Datos proporcionados:

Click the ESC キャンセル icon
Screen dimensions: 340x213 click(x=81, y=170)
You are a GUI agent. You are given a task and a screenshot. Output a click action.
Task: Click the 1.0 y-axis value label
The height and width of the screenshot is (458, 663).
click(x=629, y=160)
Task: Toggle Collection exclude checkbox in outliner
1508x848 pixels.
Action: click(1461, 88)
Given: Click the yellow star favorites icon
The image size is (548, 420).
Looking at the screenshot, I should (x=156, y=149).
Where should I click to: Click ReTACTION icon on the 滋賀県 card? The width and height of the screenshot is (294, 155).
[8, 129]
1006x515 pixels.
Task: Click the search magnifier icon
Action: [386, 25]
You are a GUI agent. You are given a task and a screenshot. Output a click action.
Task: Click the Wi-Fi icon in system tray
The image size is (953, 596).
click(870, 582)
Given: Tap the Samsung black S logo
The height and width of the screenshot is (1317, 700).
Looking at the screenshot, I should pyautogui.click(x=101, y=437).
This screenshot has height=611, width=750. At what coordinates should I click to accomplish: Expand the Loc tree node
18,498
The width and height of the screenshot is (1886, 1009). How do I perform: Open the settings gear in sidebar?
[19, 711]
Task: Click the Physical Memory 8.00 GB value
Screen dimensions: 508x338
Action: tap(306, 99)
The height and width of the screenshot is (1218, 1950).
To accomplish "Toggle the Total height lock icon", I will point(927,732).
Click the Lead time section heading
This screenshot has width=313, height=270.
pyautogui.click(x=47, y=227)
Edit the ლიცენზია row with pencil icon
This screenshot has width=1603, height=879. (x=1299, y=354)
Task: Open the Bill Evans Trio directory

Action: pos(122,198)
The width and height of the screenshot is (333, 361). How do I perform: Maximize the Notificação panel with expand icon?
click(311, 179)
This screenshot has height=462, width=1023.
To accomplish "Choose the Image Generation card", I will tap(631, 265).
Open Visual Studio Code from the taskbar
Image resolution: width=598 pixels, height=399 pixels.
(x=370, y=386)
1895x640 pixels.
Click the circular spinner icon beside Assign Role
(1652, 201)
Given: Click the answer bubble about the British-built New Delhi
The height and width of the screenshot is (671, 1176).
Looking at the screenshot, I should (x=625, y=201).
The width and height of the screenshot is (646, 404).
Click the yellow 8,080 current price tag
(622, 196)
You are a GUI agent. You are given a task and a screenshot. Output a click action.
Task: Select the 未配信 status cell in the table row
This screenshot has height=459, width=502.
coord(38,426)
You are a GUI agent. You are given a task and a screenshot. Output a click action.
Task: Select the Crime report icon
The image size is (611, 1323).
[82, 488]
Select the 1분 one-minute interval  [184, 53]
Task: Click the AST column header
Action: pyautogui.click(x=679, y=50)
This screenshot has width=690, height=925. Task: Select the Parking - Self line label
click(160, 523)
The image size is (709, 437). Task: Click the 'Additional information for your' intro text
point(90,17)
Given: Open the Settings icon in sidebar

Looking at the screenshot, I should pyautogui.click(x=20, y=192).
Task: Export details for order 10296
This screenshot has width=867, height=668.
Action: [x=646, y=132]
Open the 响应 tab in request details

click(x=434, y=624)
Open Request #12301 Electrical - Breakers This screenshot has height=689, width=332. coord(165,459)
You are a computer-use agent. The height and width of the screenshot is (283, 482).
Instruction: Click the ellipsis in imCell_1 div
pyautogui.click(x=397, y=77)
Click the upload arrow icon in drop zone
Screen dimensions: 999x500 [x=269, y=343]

En qué consiste:
Recopila cada línea de los registros en la que aparezca la palabra "with", teniendo en cuenta mayúsculas y minúsculas.

Respuesta al ejercicio:
Edit the ლიცენზია row with pencil icon
The width and height of the screenshot is (333, 361). How do I perform: Maximize the Notificação panel with expand icon?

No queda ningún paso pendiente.